■ Supplied text ■

..............................

Transcription factor knockout microarrays (TFKMs) provide useful information about gene regulation. By using statistical methods for detecting differentially expressed genes between the gene expression microarray data of the mutant and wild type strains, the TF knockout targets of the knocked-out TF can be identified. However, the identified TF knockout targets may contain a certain amount of false positives due to the experimental noises inherent in the high-throughput microarray technology. Even if the identified TF knockout targets are true, the molecular mechanisms of how a TF regulates its TF knockout targets remain unknown by this kind of statistical approaches.
To solve these two problems, we developed a method to filter out the false positives in the original TF knockout targets (identified by statistical approaches) so that the biologically interpretable TF knockout targets can be extracted. Our method can further generate experimentally testable hypotheses of the molecular mechanisms of how a TF regulates its biologically interpretable TF knockout targets. The details of our method are as follows. First, a TF binding network was constructed using the ChIP-chip data deposited in the YEASTRACT database. Then for each original TF knockout target, it is said to be biologically interpretable if a path (in the TF binding network) from the knocked-out TF to this target could be identified by our path search algorithm. The identified path explains how the TF may regulate this target either directly by binding to its promoter or indirectly through intermediate TFs. After checking all the original TF knockout targets, the biologically interpretable ones could be extracted and the false positives could be filtered out. We validated the biological significance of our refined (i.e., biologically interpretable) TF knockout targets by assessing their functional enrichment, expression coherence, and the prevalence of protein-protein interactions. Our refined TF knockout targets outperform the original TF knockout targets across all measures.
By jointly analyzing the TFKM and ChIP-chip data, our method can extract the biologically interpretable TF knockout targets by identifying paths (in the TF binding network) from the knocked-out TF to these targets. The identified paths form experimentally testable hypotheses regarding the molecular mechanisms of how a TF may regulate its knockout targets. About seven hundred hypotheses generated by our methods have been experimentally validated in the literature. Our work demonstrates that integrating different data sources is a powerful approach to study complex biological systems.

..............................

Collected data entries:
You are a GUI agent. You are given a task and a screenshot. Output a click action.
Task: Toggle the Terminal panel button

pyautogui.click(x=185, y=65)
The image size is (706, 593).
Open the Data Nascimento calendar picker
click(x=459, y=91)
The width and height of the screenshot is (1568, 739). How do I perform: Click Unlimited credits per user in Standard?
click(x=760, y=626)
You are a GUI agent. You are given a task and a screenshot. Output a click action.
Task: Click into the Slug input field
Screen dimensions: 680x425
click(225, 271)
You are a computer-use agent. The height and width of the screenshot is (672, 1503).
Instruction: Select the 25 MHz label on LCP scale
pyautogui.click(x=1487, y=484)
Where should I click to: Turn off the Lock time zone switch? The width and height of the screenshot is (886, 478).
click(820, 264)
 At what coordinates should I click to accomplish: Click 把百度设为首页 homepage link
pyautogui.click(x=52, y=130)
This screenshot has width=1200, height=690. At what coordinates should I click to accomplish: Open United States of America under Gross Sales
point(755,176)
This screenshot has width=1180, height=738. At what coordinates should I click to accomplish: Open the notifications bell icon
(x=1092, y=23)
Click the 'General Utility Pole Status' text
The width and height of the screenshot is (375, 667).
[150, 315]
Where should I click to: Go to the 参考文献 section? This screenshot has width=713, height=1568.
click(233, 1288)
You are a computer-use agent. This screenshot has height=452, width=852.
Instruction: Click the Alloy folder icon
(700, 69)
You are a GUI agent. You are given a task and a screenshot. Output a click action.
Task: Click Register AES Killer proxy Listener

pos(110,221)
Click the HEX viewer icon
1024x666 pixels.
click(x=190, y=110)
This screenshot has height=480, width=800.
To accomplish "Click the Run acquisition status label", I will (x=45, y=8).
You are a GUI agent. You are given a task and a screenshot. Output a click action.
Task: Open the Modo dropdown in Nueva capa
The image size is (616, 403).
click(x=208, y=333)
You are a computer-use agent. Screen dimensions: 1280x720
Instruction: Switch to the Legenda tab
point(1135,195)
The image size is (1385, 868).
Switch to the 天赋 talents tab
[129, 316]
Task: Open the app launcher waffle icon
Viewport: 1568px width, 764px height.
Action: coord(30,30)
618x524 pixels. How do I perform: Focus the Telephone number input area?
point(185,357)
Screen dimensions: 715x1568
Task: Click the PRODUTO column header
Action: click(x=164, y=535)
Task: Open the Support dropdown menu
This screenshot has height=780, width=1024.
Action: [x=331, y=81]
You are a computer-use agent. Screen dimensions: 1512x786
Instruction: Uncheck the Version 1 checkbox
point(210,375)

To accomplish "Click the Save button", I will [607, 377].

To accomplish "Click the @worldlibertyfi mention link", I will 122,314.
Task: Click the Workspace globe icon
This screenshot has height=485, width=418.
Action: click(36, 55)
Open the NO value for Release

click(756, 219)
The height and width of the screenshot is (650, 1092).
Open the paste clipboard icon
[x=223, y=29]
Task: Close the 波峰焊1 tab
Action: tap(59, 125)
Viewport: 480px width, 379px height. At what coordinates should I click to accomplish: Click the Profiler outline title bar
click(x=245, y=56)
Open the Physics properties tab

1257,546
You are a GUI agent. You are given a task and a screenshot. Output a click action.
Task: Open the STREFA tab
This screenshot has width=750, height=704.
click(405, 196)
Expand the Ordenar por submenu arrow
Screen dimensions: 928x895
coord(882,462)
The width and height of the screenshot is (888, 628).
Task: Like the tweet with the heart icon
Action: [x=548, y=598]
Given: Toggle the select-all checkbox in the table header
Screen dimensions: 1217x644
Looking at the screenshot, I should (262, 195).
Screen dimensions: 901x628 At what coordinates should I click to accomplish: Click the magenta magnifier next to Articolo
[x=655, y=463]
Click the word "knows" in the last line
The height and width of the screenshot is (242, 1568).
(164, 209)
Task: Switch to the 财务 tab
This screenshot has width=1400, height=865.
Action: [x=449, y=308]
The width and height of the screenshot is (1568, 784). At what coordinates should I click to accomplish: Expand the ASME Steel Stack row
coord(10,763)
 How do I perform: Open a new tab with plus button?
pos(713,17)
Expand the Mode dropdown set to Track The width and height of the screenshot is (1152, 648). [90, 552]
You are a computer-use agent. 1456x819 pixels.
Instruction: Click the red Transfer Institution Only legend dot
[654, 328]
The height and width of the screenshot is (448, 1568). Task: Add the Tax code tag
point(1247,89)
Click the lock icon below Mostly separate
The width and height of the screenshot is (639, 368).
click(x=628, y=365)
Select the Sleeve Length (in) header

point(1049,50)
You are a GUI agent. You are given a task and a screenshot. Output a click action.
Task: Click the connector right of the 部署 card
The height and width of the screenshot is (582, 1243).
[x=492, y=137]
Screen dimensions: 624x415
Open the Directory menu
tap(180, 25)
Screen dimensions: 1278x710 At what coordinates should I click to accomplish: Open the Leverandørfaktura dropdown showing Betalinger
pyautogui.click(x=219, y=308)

..............................

■ Work item A ■
In the text on transcription factor knockout targets, which database supplied the ChIP-chip data used to build the TF binding network?
■ Work item B ■
Retype the part of the text on transcription factor knockout targets that opens with the words containing "By jointly analyzing" and closes with "complex biological systems.".

■ Written answer A ■
The YEASTRACT database.

■ Written answer B ■
By jointly analyzing the TFKM and ChIP-chip data, our method can extract the biologically interpretable TF knockout targets by identifying paths (in the TF binding network) from the knocked-out TF to these targets. The identified paths form experimentally testable hypotheses regarding the molecular mechanisms of how a TF may regulate its knockout targets. About seven hundred hypotheses generated by our methods have been experimentally validated in the literature. Our work demonstrates that integrating different data sources is a powerful approach to study complex biological systems.